Social Commerce

I finally did it. Earlier in the week I noticed that Wikipedia didn’t have a page for social commerce, so I tried to create one. 30+mins into it, IE 7.0.5730.11 crashed (too many tabs open) and I lost my work. No, I had not saved a draft. Yes, I should have used Firefox, as someone reminded me today. I switch between both browsers and had just happened to open IE then. Bad luck.

On the social networking panel at the MIT VC Conference today I talked a fair bit about social commerce and why I think it’s a trend worth watching. The concept resonated with panelists and the audience so I had no choice but to get back to Wikipedia and finish the job. Here is the social commerce page. Please, add more content/links.

Update: Well, despite the fact that to my knowledge at least 5-6 people contributed to the page and the content was starting to look pretty good, we weren’t able to defeat the Wikipedia bots–they auto-deleted the page, probably due to lack of references. Hard to have references to a new concept… It didn’t help that during that period I had to do a lot of travel and so had limited time to contribute. How about this–put some content in comments to this post and then I’ll try again early next year.

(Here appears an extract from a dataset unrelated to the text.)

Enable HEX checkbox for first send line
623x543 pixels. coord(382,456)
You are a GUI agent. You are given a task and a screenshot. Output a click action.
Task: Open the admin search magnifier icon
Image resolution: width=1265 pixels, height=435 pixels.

Social commerce is not new. Tupperware parties and other multi-level marketing schemes are all examples of social commerce but so are emerging models of selling & recommendation through social networks.

A couple of weeks ago I had lunch in NYC with an ex-IAC exec who knows more about online businesses and e-commerce than I can ever hope to learn. We were talking about areas that we find interesting and somehow social commerce came up. The discussion that followed was fast and enlightening. I guess we ended up agreeing on two things: (a) the concept of social commerce is sound and eventually, it will be a meaningful part of e-commerce and (b) many of the initial attempts at social commerce will be terrible failures.

Still, I believe in the ability of markets to evolve solutions to problems. From an investment standpoint, this means that I’m looking for highly iterative (hypothesize-test-adjust) capital-efficient businesses to try out specific social commerce ideas and platforms that can enable others to experiment. Both Allurent and 8th Ring have a role to play in the latter category.

I have written more on this in my E-Commerce 2.0 post/article as one of the three big trends to watch. (The other two are rich user experiences and disaggregation.)

About Simeon Simeonov

Entrepreneur. Investor. Trusted advisor.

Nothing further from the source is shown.